1996: IBM supercomputer Deep Blue defeated Garry Kasparov (1963- ) in chess for the first time.

1998: Voters in Maine repealed a gay rights law passed in 1997 to become the first U.S. state to abandon such a law.



February 11

660 BC: Japan was founded by Emperor Jimmu.

1534: King Henry VIII of England became the supreme head of the Church of England.

1752: Pennsylvania Hospital, the first hospital in the United States, was opened by Benjamin Franklin.

1790: The Religious Society of Friends, also known as Quakers, petitioned the U.S. Congress to abolish slavery.

1794: The first session of the U.S. Senate opened to the public.

1808: Coal was first used as a fuel for heating homes, in Wilkes-Barre, Pennsylvania.

1812: Massachusetts Gov. Elbridge Gerry (1744-1814) “gerrymandered” for the first time.

1858: Bernadette Soubirous (1844-1879) saw her first of 18 visions of the Blessed Virgin Mary in a natural spring in Lourdes, France. (The last occurred on July 16, 1858.)

1938: BBC Television produced the world’s first science-fiction television program, an adaptation of a section of the Karel Čapek play R.U.R., that coined the term “robot.”

1939: A Lockheed P-38 Lightning flew from California to New York in seven hours two minutes, averaging about 428 mph.

1978: China lifted its ban on works by Aristotle, William Shakespeare and Charles Dickens.

1990: Nelson Mandela was released from Victor Verster Prison outside Cape Town, South Africa, after 27 years as a political prisoner. In one of the largest upsets in sports history, Buster Douglas, a 40-1 underdog, knocked out Mike Tyson in 10 rounds in Tokyo to win the boxing world heavyweight title.

2001: A Dutch programmer launched the Anna Kournikova virus, infecting millions of emails via a trick photo of the tennis star.

2010: U.S. pennies with a new “union shield” design on the back were officially released at a ceremony at the Abraham Lincoln Presidential Library in Springfield, Ill.


February 12

1733: Englishman James Oglethorpe founded Georgia, the 13th of the original 13 colonies, and its first city at Savannah.

1914: The first stone of the Lincoln Memorial was put into place in Washington, D.C.

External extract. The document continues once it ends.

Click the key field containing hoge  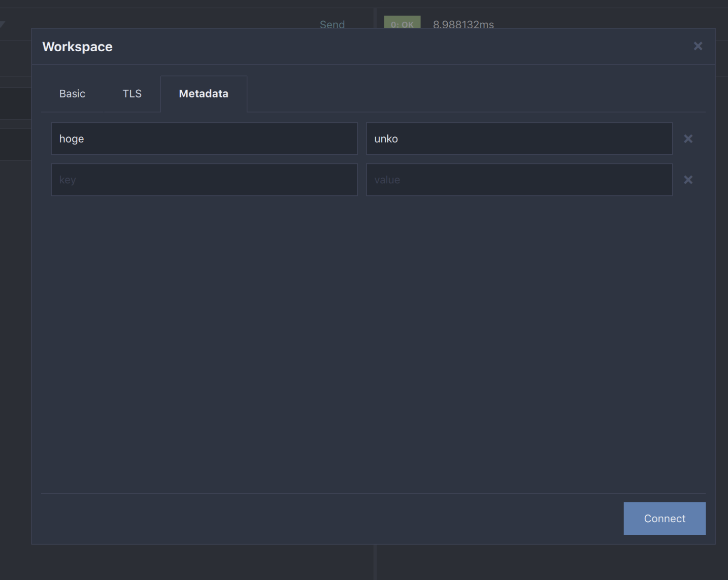point(204,139)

1924: George Gershwin’s Rhapsody in Blue premiered in Aeolian Hall, New York, with Gershwin playing piano accompanied by Paul Whiteman and his band.

1935: The USS Macon, one of the two largest helium-filled airships ever built, crashed into the Pacific Ocean off the coast of California and sank, killing two of 76 crew members.

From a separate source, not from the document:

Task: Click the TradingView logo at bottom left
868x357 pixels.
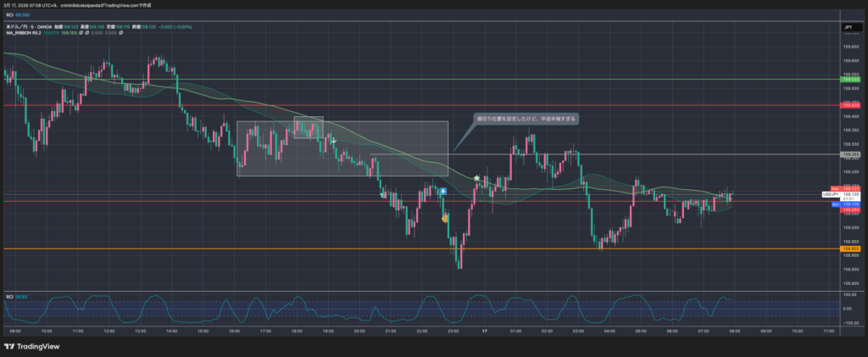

1947: A shower of meteorites created several impact craters in Sikhote-Alin in the Soviet Union. The largest crater was 85 feet across.

1954: British food company J. Lyons & Co. used the LEO computer to produce a payroll report, becoming the first time in history that a computer was used in business.

1959: The newly redesigned U.S. penny with the Lincoln Memorial on the reverse side was officially released on the 150th anniversary of Lincoln’s birth.

Bill Clinton was acquitted by the U.S. Senate in his impeachment trial.

2000: Charles M. Schulz, creator of the “Peanuts” comic strip, died in Santa Rosa, Calif., age 77.

2001: The Near Earth Asteroid Rendezvous-Shoemaker spacecraft touched down in the “saddle” region of 433 Eros, becoming the first spacecraft to land on an asteroid.

2009: The U.S. Mint issued the first of four new Lincoln pennies. This one has a log cabin on the back to depict his birth and early childhood. It was issued on the 200th anniversary of the 16th president’s birth at a special ceremony at LaRue County High School in Hodgenville, Ky., Lincoln’s birthplace.